Monday, August 15, 2011 8:45:38 AM

Post# of 759
Barry Ritholtz's August 15, 2011, blog post on the topic of possible selling climax during
the August price and NYSE breadth decline - http://t.co/21DmbYZ
(Barry is not the author of this specific blog post)

excerpt -

Let’s return our gaze to the present day. Was the low achieved on August 9th at exactly 2:44 pm, when the S&P 500 Index traded within pennies of 1,100? So far, that intraday low is the bottom. As we know, the subsequent rally has carried the market higher, notwithstanding very high volatility.

If we look at the entire period of the selloff from the peak on April 29th to the intraday trough on August 9th, we find the high for the S&P 500 Index is 1,360 and the intraday low is 1,100. Does this mark the completion of a fast, 20%, bear-market correction? Did the climax on Tuesday mark the final bottom of this drastically unsettling period?

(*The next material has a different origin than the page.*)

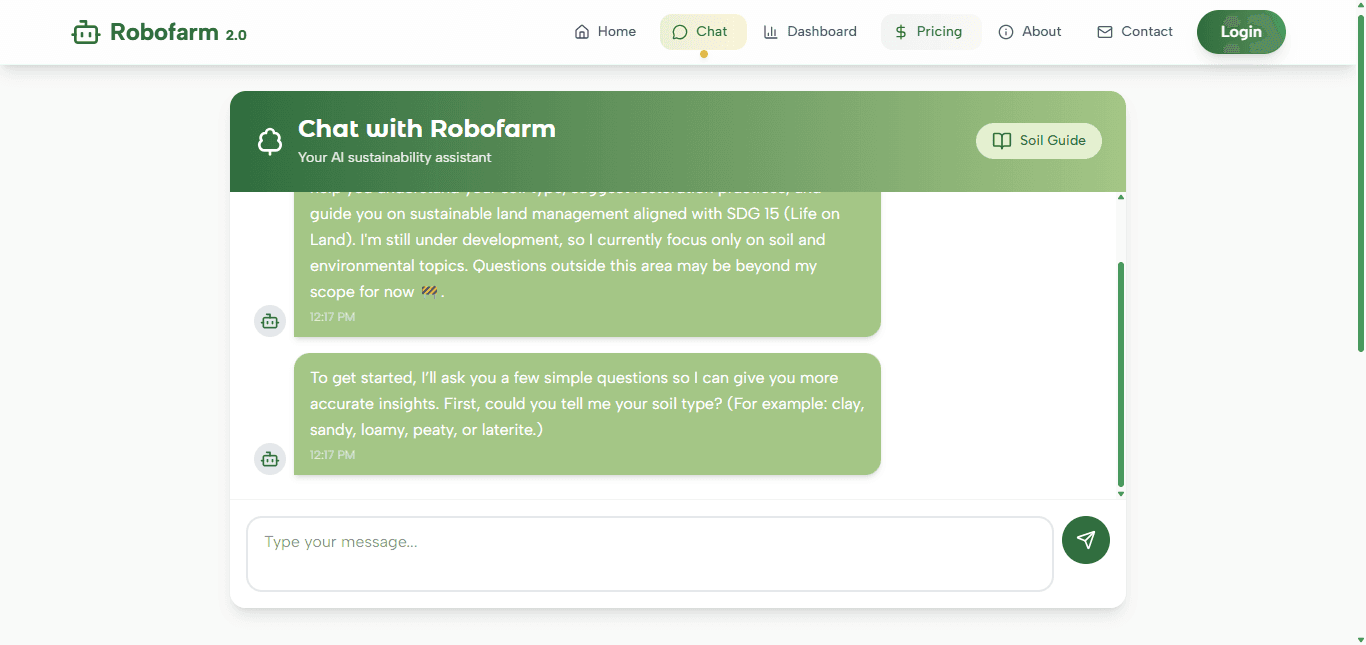Navigate to the Pricing section
The width and height of the screenshot is (1366, 645).
931,31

The answers to these questions will not be known for months. There is a very good chance that we have seen the bottom of the selling climax. Alternatively, we may retest it. There is a chance that another substantial down leg lies ahead. The debate among investors is fierce.

2nd excerpt -

Our conclusion, “simply put,” is that stocks are now very inexpensive. When an equity risk premium is estimated at 6% to 7%, it is in the very remote outlier section of history. It says that you are being paid handsomely and in an extraordinary amount to own shares of fine American companies.

History would suggest that every time you had the opportunity to enter the stock market with an equity risk premium this high, you succeeded. There is no evidence in history that a strategic, serious investor was able to obtain an equity risk premium of this amount on a continual basis. Why? Because stock prices rise when the equity risk premium is this high, which is how the equity risk premium gets back to a more normal range, like 2% or 3%.

We believe the stage is set now for the US stock market to double by the end of the decade. The equity risk premium is giving us the guidance to make that statement about the valuation. It is quite possible that the Standard & Poor’s 500 Index could see 2,000 before the end of this decade arrives. The implied level for the Dow is 20,000.